Now that we have a Transit Gateway in place (That was easy!), we can bring up the VPN and Customer Gateway resources on the AWS side. Just a heads up on the behaviour of the Site-to-Site VPN connection with AWS, if there is no traffic over a period of time, the tunnel will go down, so as traffic starts to come through the VPN again, and the tunnel is down due to no activity, there will be a lag of about 15 seconds as the tunnel comes back online. If your application is sensitive to this initial lag, you should be able to configure keepalive packets from the on-premise gateway to be more frequent so the tunnel does not go down - anything lower than 10 seconds should be fine.

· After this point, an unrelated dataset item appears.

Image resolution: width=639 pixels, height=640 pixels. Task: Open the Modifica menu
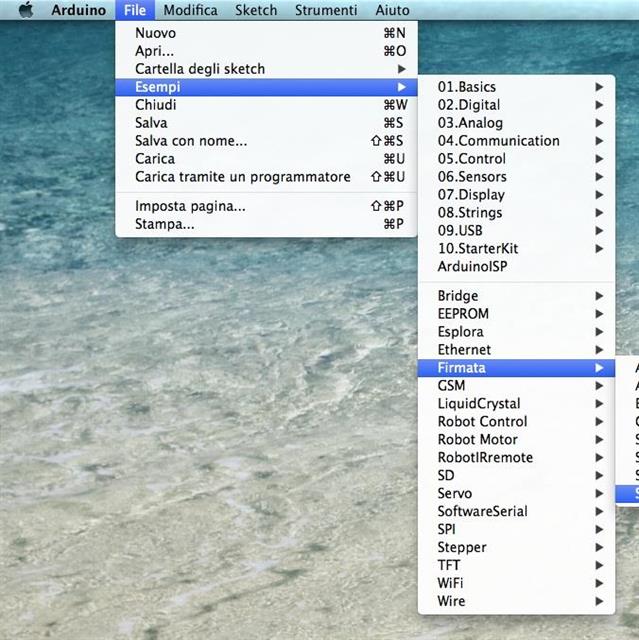click(x=190, y=10)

CloudFormation Snippets for Customer Gateway and Site-to-Site VPN

    VpnCustomerGateway:
        Type: AWS::EC2::CustomerGateway
        Properties: 
        BgpAsn: !Ref BGPASN
        IpAddress: !Ref CustomerGwIP
        Tags:
            - Key: Name
            Value: ACME VPN Customer Gateway
        Type: ipsec.1

The main configuration item for the Customer Gateway is the public facing IP Address of the on-premise gateway appliance. If you are using BGP, enter in a BGP ASN.

    VpnSiteToSiteConnection:
    Type: AWS::EC2::VPNConnection
    Properties: 
        CustomerGatewayId: !Ref VpnCustomerGateway
        StaticRoutesOnly: True
        Tags: 
        - Key: Name
            Value: VPN Connection to ACME On-Prem Datacentre
        TransitGatewayId: !ImportValue TransitGatewayId
        Type: ipsec.1

We opted here for static routes, mainly because it was compatible with how the on-premise appliance was configured with the rest of the environment. The VPN Site-to-Site configuration is what associates the VPN traffic with Transit Gateway to enable routing between AWS and your On-Premise network, in our case the 192.168.1.0/24 on-premise network. Once the VPN resource is deployed, the Transit Gateway VPN Attachment will automatically be added. You can then download a configuration from the AWS VPC-VPN console by clicking on "Download Configuration" where you will be prompted to enter the model and release versions of your on-premise gateway appliance to assist in configuring it specific to AWS requirements.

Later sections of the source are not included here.